We often speak as though potential and actuality belong to different moments.
First there is what may happen.
Later there is what does happen.
The distinction seems almost inseparable from time.
Potential belongs to the future.
Actuality belongs to the present or the past.
Nothing could appear more natural.
Indeed, our everyday experience encourages this way of speaking.
A conversation has potential before it begins.
The conversation becomes actual as it unfolds.
A journey has potential before departure.
It becomes actual through travel.
A performance has potential before the first note.
It becomes actual in the concert hall.
These descriptions are perfectly serviceable.
Nothing in ordinary life requires us to abandon them.
But suppose we ask a different question.
When we distinguish potential from actuality, are we really distinguishing two moments?
Or are we distinguishing two ways of attending to the same organised reality?
Consider a familiar example.
Someone speaks a sentence.
From one point of view, we attend to the sentence itself.
Its words.
Its rhythm.
Its particular form.
It appears as a determinate event.
From another point of view, we attend to the language from which the sentence emerged.
Not this sentence alone.
But the organised potential that made countless sentences available.
Nothing has changed.
The speaker has not moved into another world.
The language has not disappeared.
Only the perspective has shifted.
The same phenomenon is now being understood differently.
Now consider music.
A pianist performs a sonata.
One listener attends to the performance itself.
Another reflects upon the musical work that made this performance possible.
Neither perspective is mistaken.
Neither is more real than the other.
They simply disclose different aspects of the same organised situation.
Or consider a conversation among friends.
One perspective follows the particular exchange as it unfolds.
Another attends to the relationships, histories, expectations, and shared understandings that make this exchange possible.
Again, nothing new has been added.
Nothing has been taken away.
The organisation has not changed.
Only what has been foregrounded.
This suggests something important.
Potential and actuality are not separated by an ontological gap.
Nor are they simply successive moments in time.
They are two perspectives upon organised reality.
One attends to organised availability.
The other attends to organised occurrence.
Each requires the other to become intelligible.
This explains why the distinction has often appeared puzzling.
We have tried to imagine potential as though it were a peculiar kind of object.
Or actuality as though it were somehow detached from potential.
Neither image succeeds.
Potential is not hidden behind actuality.
Actuality is not detached from potential.
They are different ways of construing the same organised field.
Notice what follows.
If the distinction is perspectival, then neither perspective enjoys absolute priority.
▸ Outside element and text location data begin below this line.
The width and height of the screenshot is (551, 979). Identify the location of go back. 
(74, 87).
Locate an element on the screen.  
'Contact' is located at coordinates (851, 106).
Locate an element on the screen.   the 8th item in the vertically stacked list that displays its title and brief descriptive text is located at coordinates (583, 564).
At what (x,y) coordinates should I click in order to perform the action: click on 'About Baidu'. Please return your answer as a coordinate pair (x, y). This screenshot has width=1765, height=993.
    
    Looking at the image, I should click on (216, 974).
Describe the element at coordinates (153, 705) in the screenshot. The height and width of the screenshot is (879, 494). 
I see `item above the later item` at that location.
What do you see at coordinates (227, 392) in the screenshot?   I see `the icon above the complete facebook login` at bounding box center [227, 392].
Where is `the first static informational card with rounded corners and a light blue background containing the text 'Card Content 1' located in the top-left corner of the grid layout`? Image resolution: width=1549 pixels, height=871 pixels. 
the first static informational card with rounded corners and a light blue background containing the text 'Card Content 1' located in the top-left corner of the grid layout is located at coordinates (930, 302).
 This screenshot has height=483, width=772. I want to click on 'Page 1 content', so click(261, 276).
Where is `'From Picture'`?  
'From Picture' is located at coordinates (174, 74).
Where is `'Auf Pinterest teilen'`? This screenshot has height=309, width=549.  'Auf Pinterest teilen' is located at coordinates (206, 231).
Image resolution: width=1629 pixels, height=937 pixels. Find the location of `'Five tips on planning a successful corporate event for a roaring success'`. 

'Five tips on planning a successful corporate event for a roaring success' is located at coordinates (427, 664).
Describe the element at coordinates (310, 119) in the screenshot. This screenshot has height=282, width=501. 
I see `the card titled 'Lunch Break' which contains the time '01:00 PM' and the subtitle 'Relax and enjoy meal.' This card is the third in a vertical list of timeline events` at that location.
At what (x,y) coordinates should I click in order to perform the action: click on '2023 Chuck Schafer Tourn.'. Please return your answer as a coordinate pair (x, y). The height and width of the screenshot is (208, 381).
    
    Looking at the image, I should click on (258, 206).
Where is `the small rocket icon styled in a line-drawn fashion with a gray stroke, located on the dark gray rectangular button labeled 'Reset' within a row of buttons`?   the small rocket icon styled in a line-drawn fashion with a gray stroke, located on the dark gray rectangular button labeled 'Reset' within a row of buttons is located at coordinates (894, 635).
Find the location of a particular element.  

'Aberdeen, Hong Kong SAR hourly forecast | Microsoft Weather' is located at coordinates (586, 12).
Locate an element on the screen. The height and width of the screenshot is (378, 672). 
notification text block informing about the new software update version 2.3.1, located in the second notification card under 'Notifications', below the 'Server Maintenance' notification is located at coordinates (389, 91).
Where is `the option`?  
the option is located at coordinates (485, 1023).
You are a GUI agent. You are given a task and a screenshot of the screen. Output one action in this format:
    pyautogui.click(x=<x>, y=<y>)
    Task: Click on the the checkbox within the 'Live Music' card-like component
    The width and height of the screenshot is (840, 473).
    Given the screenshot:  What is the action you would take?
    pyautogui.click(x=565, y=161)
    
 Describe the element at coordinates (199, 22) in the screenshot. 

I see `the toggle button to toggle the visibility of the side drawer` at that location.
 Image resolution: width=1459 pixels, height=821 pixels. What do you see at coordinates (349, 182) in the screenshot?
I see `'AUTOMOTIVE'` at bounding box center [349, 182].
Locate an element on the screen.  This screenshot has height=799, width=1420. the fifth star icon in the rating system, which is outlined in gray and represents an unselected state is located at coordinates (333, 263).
Sometimes we naturally attend to the actual.
A decision has been made.
The game has ended.
The bridge has been built.
At other times we attend to the organised potential.
How else might the conversation have unfolded?
What further developments remain available?
What capacities remain unactualised?
Neither perspective corrects the other.
Each illuminates what the other leaves in the background.
Perspective is therefore not merely a matter of viewpoint.
It is an organisation of attention.
It determines what becomes salient, what recedes, and what counts as the object of explanation.
This is why perspective matters philosophically.
Many of our deepest disagreements arise not because we inhabit different realities, but because we foreground different organisations within the same reality.
One perspective seeks stable objects.
Another seeks dynamic relations.
One attends to outcomes.
Another to organised availability.
One asks what exists.
Another asks how existence becomes organised.
The disagreement often appears profound.
Yet the underlying reality need not have changed at all.
The perspective has.
This is not a claim that every perspective is equally adequate.
Perspectives may illuminate more or less.
They may obscure important organisation.
They may invite fruitful questions or close them prematurely.
Perspective is therefore not arbitrary.
It is itself organised.
Once this becomes visible, something else changes.
The distinction between potential and actuality no longer appears as a movement from one state to another.
Instead, it becomes a movement of attention.
The organised reality remains.
Our understanding shifts.
This observation will accompany us throughout the remainder of this series.
Whenever we encounter concepts such as construal, stratification, institution, or register, we shall repeatedly find that what first appears as a difference in things turns out to be a difference in perspective upon organisation.
This is not a retreat into subjectivity.
The organisation is not created by the perspective.
The perspective discloses different aspects of organisation that are already there to be attended to.
Perspective therefore does not weaken reality.
It enriches our access to it.
The world has not become less stable.
It has become more intelligible.
The sentence is still spoken.
The music is still performed.
The conversation still unfolds.
Nothing has changed.
Except that we have begun to notice that every actuality may be viewed as organised occurrence, and every potential as organised availability.
Not because reality has two halves.
But because understanding itself has two complementary orientations.
Learning to move between them is one of the fundamental grammars of thought.